_THE TASK_
Count the lines below that contain the string "Instruction", and reply with the number alone.

-- START DATA LINES --

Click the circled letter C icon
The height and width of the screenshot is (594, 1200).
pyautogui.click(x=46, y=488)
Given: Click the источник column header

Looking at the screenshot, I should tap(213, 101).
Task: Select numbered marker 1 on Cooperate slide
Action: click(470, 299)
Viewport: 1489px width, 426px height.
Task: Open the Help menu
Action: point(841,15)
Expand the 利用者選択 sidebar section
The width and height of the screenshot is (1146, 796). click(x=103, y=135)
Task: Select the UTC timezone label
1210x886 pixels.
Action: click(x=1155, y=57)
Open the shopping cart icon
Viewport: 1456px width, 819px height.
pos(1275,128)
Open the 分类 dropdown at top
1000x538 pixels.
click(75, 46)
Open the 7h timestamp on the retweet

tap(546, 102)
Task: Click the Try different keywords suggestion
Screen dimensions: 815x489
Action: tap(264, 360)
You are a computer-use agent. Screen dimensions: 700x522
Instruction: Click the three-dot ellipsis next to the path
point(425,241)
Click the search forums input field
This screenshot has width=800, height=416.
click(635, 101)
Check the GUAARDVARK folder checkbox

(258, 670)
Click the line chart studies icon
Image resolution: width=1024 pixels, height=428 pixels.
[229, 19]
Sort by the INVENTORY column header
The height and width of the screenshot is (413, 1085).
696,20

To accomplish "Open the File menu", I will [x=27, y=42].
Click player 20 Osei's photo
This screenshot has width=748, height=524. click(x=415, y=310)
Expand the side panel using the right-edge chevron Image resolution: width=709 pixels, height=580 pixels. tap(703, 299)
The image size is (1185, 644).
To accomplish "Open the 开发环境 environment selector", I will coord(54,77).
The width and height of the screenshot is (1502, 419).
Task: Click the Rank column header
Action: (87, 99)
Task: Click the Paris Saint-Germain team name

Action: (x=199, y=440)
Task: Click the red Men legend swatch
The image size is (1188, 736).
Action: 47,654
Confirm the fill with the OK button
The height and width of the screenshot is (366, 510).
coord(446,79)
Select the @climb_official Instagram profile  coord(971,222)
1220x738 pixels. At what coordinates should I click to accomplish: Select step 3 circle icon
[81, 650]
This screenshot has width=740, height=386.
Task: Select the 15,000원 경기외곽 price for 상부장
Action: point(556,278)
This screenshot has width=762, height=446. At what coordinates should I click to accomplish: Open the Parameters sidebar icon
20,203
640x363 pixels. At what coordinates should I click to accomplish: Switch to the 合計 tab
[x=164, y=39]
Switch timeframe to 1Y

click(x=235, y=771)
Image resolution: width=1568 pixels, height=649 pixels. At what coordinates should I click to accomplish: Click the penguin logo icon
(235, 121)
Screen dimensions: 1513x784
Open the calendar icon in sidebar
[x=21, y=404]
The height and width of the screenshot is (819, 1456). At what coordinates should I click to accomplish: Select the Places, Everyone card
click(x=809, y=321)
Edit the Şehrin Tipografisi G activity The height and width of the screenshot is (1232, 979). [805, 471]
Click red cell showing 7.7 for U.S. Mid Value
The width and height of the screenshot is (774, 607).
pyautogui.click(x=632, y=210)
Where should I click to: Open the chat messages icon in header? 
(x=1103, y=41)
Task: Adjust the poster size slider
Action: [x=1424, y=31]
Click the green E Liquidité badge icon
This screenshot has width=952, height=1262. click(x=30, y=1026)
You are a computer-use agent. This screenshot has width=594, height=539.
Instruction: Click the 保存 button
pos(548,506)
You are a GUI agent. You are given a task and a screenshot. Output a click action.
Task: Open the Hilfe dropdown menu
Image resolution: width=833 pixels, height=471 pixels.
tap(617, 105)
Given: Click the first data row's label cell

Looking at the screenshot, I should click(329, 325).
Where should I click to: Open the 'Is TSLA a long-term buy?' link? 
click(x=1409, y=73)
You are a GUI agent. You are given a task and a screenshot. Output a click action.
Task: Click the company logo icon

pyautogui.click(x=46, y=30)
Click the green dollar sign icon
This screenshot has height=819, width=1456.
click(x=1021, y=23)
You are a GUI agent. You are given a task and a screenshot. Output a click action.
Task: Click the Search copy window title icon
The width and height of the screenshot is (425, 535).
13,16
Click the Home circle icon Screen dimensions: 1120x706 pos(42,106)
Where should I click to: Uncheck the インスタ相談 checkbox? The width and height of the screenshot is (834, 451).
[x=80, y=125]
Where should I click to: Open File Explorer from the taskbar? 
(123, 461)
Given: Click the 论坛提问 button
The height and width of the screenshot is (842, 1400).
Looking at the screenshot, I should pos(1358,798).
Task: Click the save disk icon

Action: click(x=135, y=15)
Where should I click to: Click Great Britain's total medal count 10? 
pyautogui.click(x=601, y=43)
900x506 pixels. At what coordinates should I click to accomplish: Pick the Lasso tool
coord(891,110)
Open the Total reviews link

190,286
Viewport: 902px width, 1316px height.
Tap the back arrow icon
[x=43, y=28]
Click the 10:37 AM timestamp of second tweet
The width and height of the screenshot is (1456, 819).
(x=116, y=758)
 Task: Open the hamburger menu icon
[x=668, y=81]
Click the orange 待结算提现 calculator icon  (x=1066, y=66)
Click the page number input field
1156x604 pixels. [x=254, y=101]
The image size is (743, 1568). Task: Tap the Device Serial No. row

-- END DATA LINES --

_OUTPUT OF THE EXERCISE_
2